You can also roll out LLM agents, each one with their role and persona, and offload specialized tasks with their own prompts, context windows, and persisted data, and even tools to gather data themselves, which then provide their output to orchestrating LLM agents that can reuse this information as their own prompts.

This is perfectly composable. You can have a never-ending graph of specialized agents, too.

Dismissing features because "all of the data is in the prompt" completely misses the key traits of these systems.

kube-system · 2026-03-24T13:40:40 1774359640

I was in no way dismissing it -- I was refuting the above claim that they "generate things they have not seen before"

kristiandupont · 2026-03-24T06:59:23 1774335563

I agree that this isn't a very interesting example, but your statement is: "just asking the model to do a simple transform". If you assert that it understand when you ask it things like that, how could anything it produces not fall under the "already in the model" umbrella?

kube-system · 2026-03-24T13:42:11 1774359731

I didn't say it wasn't an interesting example -- i said it wasn't an example of LLMs generating things they have not seen before.

> how could anything it produces not fall under the "already in the model" umbrella

It doesn't. That is the point of my comment.

merb · 2026-03-24T06:06:02 1774332362

The online way to prove it is false would’ve to let the LLM create a new uuid algorithm that uses different parameters than all the other uuid algorithms. But that is better than the ones before. It basically can’t do that.

FrostKiwi · 2026-03-24T05:15:35 1774329335

But that fresh UUID is in the prompt.

Also it's missing the point of the parent: it's about concepts and ideas merely being remixed. Similar to how many memes there are around this topic like "create a fresh new character design of a fast hedgehog" and the out is just a copy of sonic.[1]

That's what the parent is on about, if it requires new creativity not found by deriving from the learned corpus, then LLMs can't do it. Terrence Tao had similar thoughts in a recent Podcast.

[1] https://www.reddit.com/r/aiwars/s/pT2Zub10KT

locknitpicker · 2026-03-24T06:58:32 1774335512

> That's what the parent is on about, if it requires new creativity not found by deriving from the learned corpus, then LLMs can't do it.

This is specious reasoning. If you look at each and every single realization attributed to "creativity", each and every single realization resulted from a source of inspiration where one or more traits were singled out to be remixed by the "creator". All ideas spawn from prior ideas and observations which are remixed. Even from analogues.

pastel8739 · 2026-03-24T05:19:07 1774329547

Sure, that may be. But “creativity” is much harder to define and to prove or disprove. My point is that “remixing” does not prohibit new output.

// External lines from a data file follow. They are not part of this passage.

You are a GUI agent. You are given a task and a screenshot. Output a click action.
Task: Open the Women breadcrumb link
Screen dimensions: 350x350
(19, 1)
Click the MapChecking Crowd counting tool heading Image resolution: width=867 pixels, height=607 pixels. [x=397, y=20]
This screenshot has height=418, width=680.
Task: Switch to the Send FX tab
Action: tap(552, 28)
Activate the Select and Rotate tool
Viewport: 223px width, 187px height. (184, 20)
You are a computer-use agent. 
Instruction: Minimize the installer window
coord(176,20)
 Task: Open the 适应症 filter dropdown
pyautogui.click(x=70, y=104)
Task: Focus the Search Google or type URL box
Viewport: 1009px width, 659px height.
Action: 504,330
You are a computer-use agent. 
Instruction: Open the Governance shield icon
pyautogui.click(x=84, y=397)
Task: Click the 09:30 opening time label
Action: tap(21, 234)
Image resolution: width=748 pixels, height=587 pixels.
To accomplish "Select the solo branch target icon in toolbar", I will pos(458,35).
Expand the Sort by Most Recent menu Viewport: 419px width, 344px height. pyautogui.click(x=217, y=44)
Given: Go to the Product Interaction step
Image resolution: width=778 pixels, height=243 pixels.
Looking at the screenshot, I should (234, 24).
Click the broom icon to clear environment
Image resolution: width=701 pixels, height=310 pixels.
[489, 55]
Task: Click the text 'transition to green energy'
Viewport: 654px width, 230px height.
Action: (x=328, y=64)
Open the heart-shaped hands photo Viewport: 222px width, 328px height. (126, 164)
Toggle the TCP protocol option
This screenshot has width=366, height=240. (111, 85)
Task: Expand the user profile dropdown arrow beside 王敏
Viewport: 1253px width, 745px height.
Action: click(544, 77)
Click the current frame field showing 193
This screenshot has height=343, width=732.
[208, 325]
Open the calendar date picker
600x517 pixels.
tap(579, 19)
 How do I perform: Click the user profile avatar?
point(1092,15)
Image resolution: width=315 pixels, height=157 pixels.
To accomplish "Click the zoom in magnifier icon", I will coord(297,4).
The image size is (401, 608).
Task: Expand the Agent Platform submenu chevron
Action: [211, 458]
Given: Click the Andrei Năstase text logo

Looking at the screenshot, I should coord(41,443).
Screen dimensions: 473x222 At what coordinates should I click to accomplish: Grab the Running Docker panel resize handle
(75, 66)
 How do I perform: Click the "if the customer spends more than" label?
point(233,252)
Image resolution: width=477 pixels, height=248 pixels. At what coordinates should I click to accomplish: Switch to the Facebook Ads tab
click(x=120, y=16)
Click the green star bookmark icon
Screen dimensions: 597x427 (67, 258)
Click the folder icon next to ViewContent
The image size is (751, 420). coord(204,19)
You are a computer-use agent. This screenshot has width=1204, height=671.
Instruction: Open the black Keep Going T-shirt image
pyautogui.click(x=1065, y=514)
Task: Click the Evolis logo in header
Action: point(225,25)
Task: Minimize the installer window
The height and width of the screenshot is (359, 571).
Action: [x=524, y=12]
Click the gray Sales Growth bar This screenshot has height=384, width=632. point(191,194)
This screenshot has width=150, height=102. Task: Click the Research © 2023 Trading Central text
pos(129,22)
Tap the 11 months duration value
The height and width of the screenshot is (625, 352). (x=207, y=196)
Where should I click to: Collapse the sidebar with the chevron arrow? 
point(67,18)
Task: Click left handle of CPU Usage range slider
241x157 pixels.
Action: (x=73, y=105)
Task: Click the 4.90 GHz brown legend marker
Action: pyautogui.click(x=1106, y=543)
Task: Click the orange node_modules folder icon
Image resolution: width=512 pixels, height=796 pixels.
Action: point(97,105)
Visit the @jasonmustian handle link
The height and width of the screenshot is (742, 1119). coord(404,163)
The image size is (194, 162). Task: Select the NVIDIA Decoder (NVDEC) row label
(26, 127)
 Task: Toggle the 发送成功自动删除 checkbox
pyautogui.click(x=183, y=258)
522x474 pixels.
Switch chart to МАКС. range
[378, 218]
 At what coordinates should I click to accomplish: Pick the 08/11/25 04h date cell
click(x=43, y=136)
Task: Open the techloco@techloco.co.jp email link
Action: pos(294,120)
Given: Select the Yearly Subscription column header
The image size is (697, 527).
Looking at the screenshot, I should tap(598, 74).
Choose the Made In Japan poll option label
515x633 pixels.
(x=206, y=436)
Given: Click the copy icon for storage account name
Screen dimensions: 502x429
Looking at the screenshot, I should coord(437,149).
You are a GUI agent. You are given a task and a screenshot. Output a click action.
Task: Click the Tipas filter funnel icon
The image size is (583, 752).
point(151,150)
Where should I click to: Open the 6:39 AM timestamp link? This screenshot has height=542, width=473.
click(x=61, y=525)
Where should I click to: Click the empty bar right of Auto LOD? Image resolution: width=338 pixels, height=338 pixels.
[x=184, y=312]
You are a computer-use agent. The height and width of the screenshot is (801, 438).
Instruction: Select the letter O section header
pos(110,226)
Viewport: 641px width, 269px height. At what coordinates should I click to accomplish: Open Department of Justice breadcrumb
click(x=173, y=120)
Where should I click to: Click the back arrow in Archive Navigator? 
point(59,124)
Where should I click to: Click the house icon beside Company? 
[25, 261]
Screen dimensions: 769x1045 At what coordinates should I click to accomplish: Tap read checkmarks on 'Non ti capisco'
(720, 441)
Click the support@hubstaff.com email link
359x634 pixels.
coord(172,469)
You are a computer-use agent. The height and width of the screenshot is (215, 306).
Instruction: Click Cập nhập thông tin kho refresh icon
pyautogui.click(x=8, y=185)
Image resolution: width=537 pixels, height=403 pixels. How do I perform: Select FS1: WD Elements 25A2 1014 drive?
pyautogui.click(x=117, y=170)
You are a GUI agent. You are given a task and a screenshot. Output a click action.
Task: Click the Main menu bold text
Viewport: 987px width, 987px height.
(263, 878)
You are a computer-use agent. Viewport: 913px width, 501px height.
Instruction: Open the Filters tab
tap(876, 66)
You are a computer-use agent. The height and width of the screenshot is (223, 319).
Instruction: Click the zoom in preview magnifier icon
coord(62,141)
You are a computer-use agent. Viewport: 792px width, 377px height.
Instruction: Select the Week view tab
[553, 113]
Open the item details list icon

_vertigo · 2026-03-24T05:42:39 1774330959

I don’t think that is a good example. No one is debating whether LLMs can generate completely new sequences of tokens that have never appeared in any training dataset. We are interested not only in novel output, we are also interested in that output being correct, useful, insightful, etc. Copying a sequence from the user’s prompt is not really a good demonstration of that, especially given how autoregression/attention basically gives you that for free.